DESCRIPTION OF THE DRAWINGS
[0015] While this description will reference many different
features for a fabric treating appliance, one very beneficial and
advantageous feature is a user interface having a cycle selector
that optionally provides enhanced operation for the selected cycle,
especially an enhancement that increases or "boosts" the cleaning
performance of the selected cycle. One aesthetically refined and
functionally efficient implementation of the "boost" feature is the
use of a combined rotatable knob and push button, which can be
rotated to select the desired cycle and pushed to select the
"boost" feature for the selected cycle.
[0016] Selection indicia for the cycle selection and the boost
feature can be provided to indicate the selected cycle and optional
"boost" feature. The selection indicia can be in the form of a
pointer on the knob that is directed to the selected cycle as the
knob is rotated, and a light source to illuminate all or part of
the knob, such as a ring of light about the periphery of the knob,
upon a pushing of the knob to indicate the "boost" option is
selected. Additionally, "boost" indicia may be provided on the knob
and illuminated up the selection of the "boost" option. The "boost"

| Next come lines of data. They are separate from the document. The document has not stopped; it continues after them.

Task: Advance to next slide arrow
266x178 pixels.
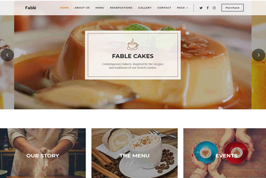Action: (258, 55)
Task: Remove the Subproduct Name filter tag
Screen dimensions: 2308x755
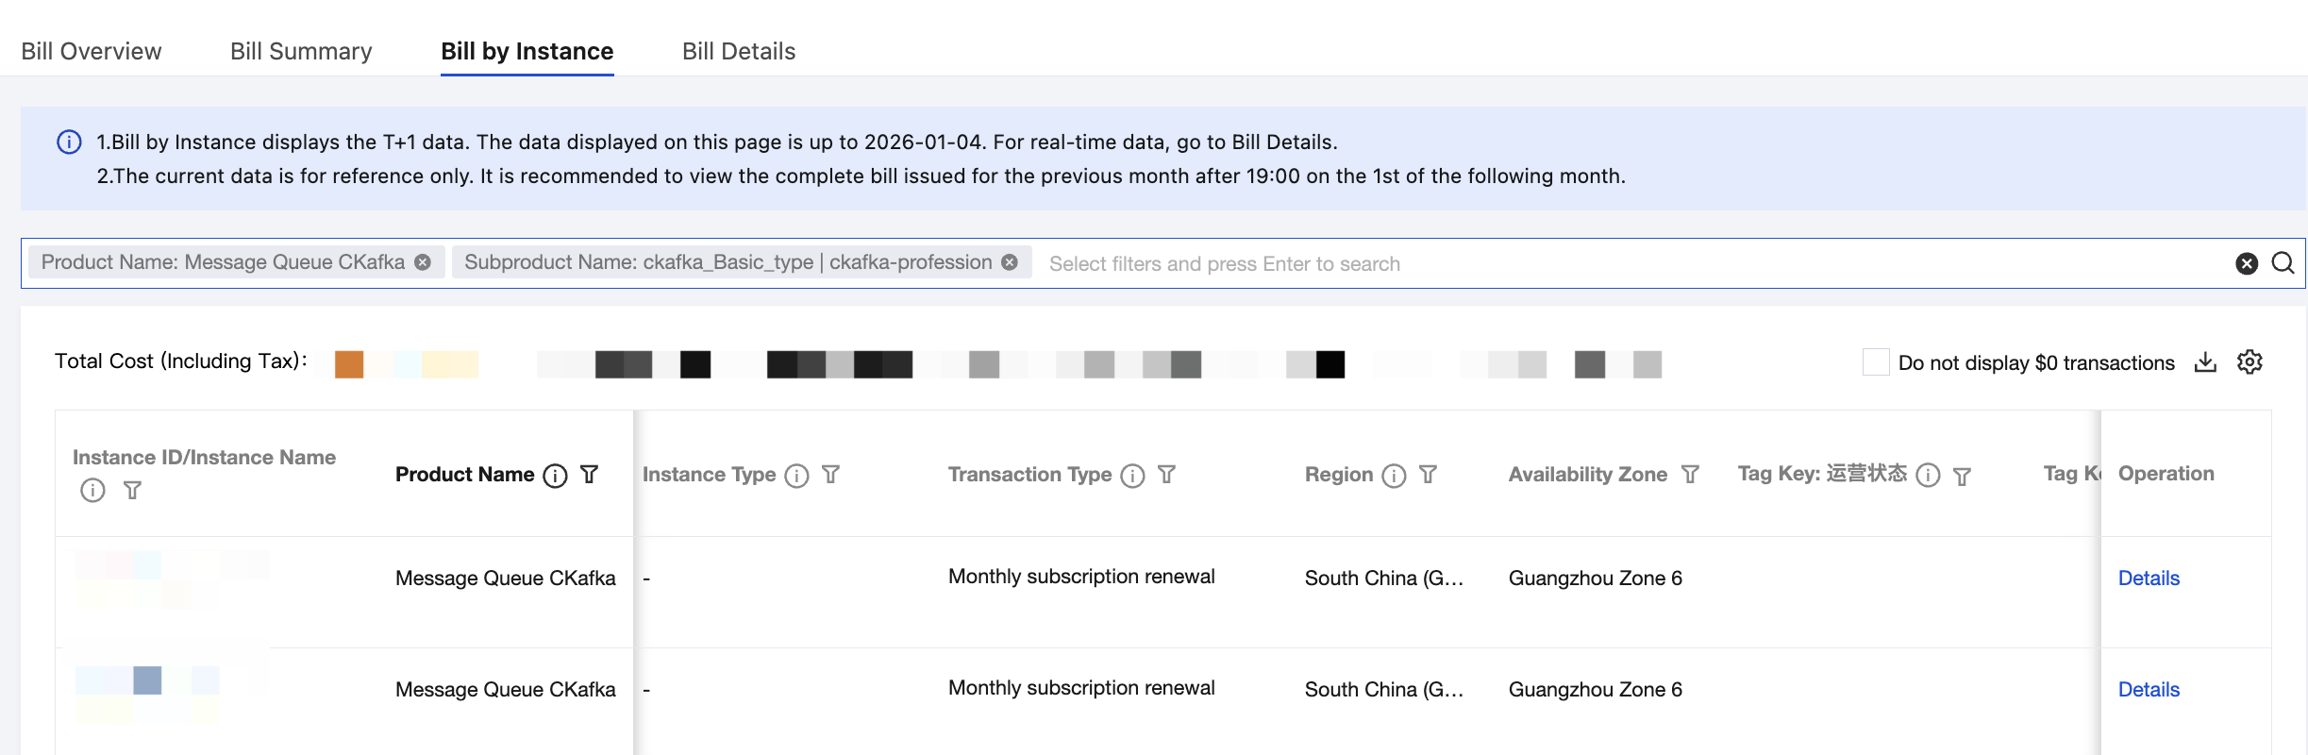Action: pos(1010,262)
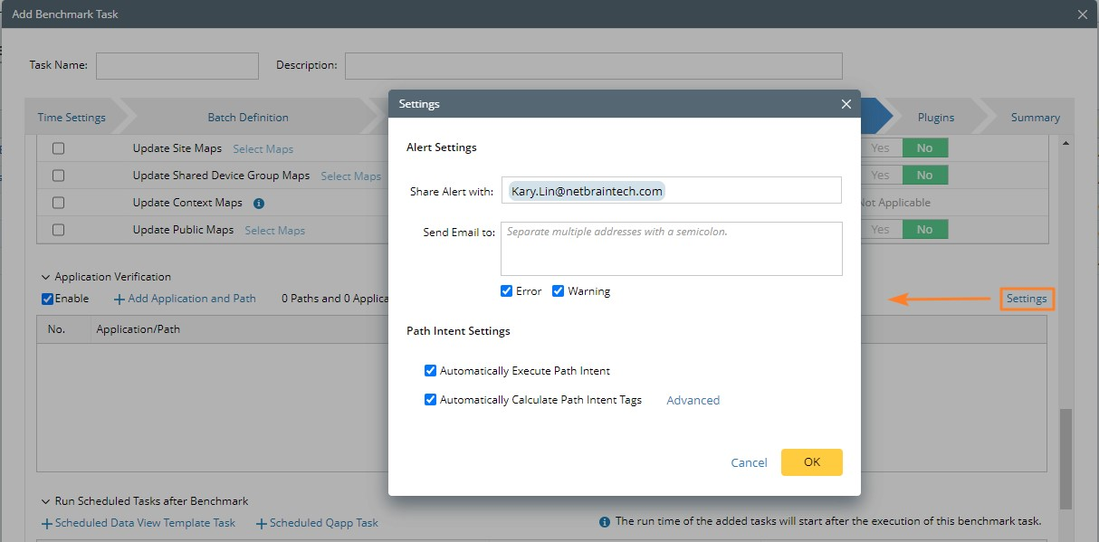Viewport: 1099px width, 542px height.
Task: Click the vertical scrollbar thumb
Action: 1066,457
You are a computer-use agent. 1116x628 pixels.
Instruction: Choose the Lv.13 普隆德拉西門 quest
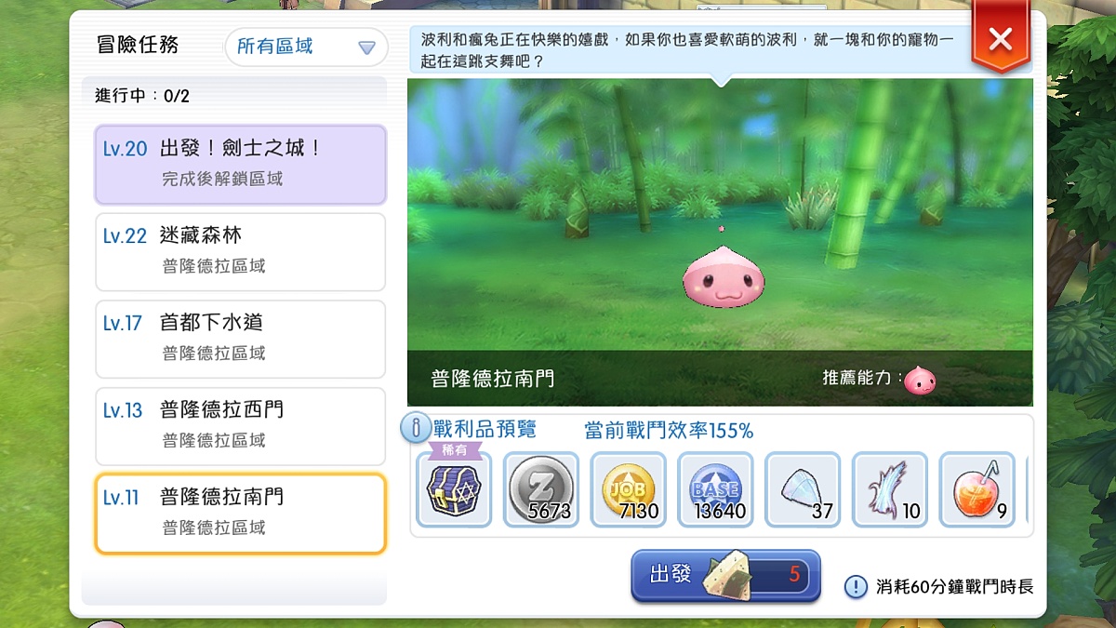click(240, 426)
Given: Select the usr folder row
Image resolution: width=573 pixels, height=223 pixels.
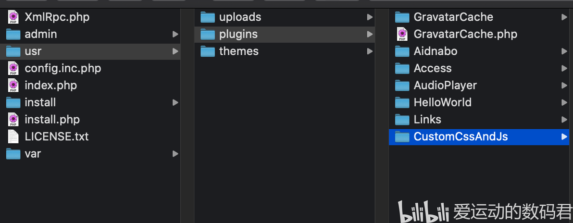Looking at the screenshot, I should (x=90, y=51).
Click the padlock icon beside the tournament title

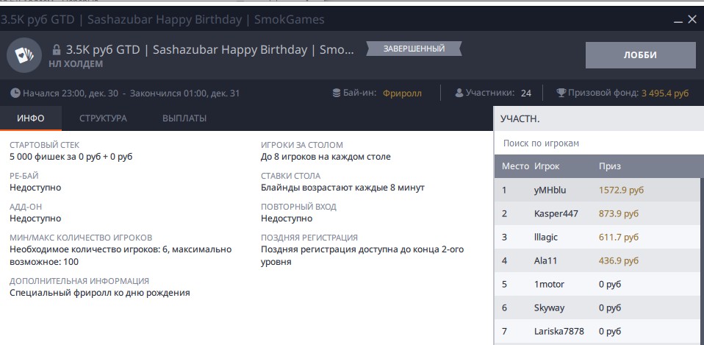point(57,49)
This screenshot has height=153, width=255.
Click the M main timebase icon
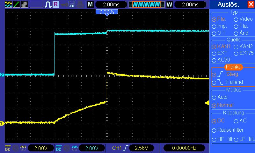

indicia can be the word "boost" or any of other suitable word or
symbol to indicate that the enhanced performance is selected.
[0017] Aesthetically, the user interface with the single
combination knob and pushbutton provides a very clean, simple and
even elegant visual appearance. Functionally, the single
combination knob and push button with selection indicia provides a
very efficient and intuitive selector for both the cycle and the
"boost" option.
[0018] FIG. 1 is a schematic view of a horizontal axis laundry
treating appliance, such as a washing machine 10, which is just one
possible environment for implementing the user interface with the
combination cycle selector with optional "boost" selector. The user
interface can be used in other environments than a fabric treating
appliance. However, within the realm of fabric treating appliances,
the fabric treating appliance can be any appliance which performs a
cycle of operation to clean or otherwise treat items placed
therein, non-limiting examples of which include a horizontal or
vertical axis clothes washer; a combination washing machine and
dryer; a tumbling or stationary refreshing/revitalizing machine; an
extractor; a non-aqueous washing apparatus; and a revitalizing
machine.
[0019] Looking at the washing machine 10 in greater detail,
illustrated as a washing machine, which can include a structural
support system comprising a cabinet 12 defining a housing within
which a fabric holding system resides. The cabinet 12 can be a
housing having a chassis and/or a frame, defining an interior
enclosing components typically found in a conventional washing
machine, such as motors, pumps, fluid lines, controls, sensors,
transducers, and the like. Such components will not be described
further herein except as necessary for a complete understanding of
the invention
[0020] The fabric holding system comprises a tub 14 supported
within the cabinet 12 by a suitable suspension system and a drum 16
provided within the tub 14, the drum 16 defining at least a portion
of a fabric treating chamber 18. The drum 16 can include a
plurality of perforations 20 such that liquid can flow between the
tub 14 and the drum 16 through the perforations 20. A plurality of
baffles 22 can be disposed on an inner surface of the drum 16 to
lift the fabric load received in the treating chamber 18 while the
drum 16 rotates. It is also within the scope of the invention for
the fabric holding system to comprise only a tub with the tub
defining the fabric treating chamber.
[0021] The fabric holding system can further include a door 24
which can be movably mounted to the cabinet 12 to selectively close
both the tub 14 and the drum 16. A bellows 26 can couple an open
face of the tub 14 with the cabinet 12, with the door 24 sealing
against the bellows 26 when the door 24 closes the tub 14.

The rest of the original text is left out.